副長が「~準備」と告げた後、船長が即座に「開始」と言ったため気づいた者は少なかったが、経験のまだまだ少ない船長にしては早い判断であった。副長は心の中で「血筋だねぇ~」とつぶやく。その副長に船長から直接通信が発信された。
「副長、どう思う?」
「わかりません。」
船長が自分にだけは年相応の表情で頼ってくれることをうれしく思いながら、副長は正直に答える。
「私の経験でも見たことのない現象です。ブラックホールなら吸収されながら自壊していく…爆発くらいは起きるはずです。」
「そっかーマーシャでも見たことのない状況か………これは高く売れるね(ハート)」
予想外の言葉に絶句する副長。
「え、え、え。オヤジさんに至急報告するんじゃないんですか?」
副長の画面に映る船長の顔は輝いていた。
「オヤジに上げたら、そのまま猿族に報告して一銭にもならないじゃん。」
猿族から密かに許諾を得て海賊家業を続けている立場である。こんな貴重な情報は即座に上に報告・連絡・装弾…←撃ってどうする
「といっても、【虎族】なんかはニンジャがいるらしいからね。この情報もどうやってか手にしているかも知れないし」
船長が考え込む様子はウィンドゥショッピングする女子高校生にしか見えない。右手のひとさし指がおでこをグリグリし続けている。
「じゃあ『犬』ですか?」
「…うちの船にはリュークロコッタの娘も多いじゃん。『犬』を喜ばすのは…なんかイヤだなぁ~」
海賊船だけあって、様々な社会からはみ出た者が多い。【犬神】と【虎族】のハーフという複雑な境遇の部下を思い遣る船長の配慮に感心する副官であった。
「じゃあ、『トカゲ』ですね。…ふふふ。あの、赤い髪のエライさんですね、船長が考えている売りつけ先は♪」
「な、何よ。あの赤頭は金払いが良かったから第一候補とは思ったけれど…」
情報を売りつけに来た海賊相手にきちんと礼儀正しく対応した【龍族】の高級士官は副長にも印象深かった。

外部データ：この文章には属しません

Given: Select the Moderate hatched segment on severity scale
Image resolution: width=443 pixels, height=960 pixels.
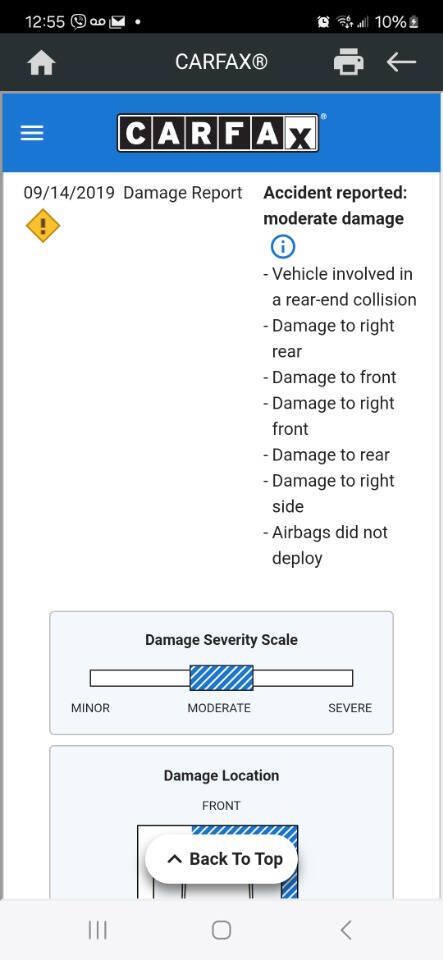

「…【龍族】に売りつけると値段以外にも待遇が良かったですしね。ウチら相手に高級ホテルを用意してくれる一族のトップクラスは大切なコネクションです。」
「そ、そうでしょっ。うん決めた。【龍族】の本星に向かうわ!」
「ガッテンショウチノスケ!」
海賊船『ドンテン』は機関が冷めるやいなや再度長距離ワープを開始した。
「へっくしょん」
「あら、二回目。惚れられてるよ。」
「すみません。少し風邪気味でして。」
【龍族】本星、リュトゥーの屋敷に呼ばれたシヴァイはお菓子を口にしながらつぶやいた。
「というか、ドラゴンも風邪ひくの?」
「同じ人間ですから。惚れられているって、何ですか?」
「んー私の母国の…3回目だっけ?」
「はっくしょん」
…四回目で“風邪を引いている”です。
日本は宇宙人に侵略されました。
ああああすみません10分弱ほど超過しました。
約束不履行です、ごめんなさい。
「大阪一晩戦争」もまだ終わっていないし、そのあと「田舎の中学生の戦い」があって、やっと「【虎族】本星戦闘 フィンガーズ」と来て、宇宙戦艦のドンパチの予定でした。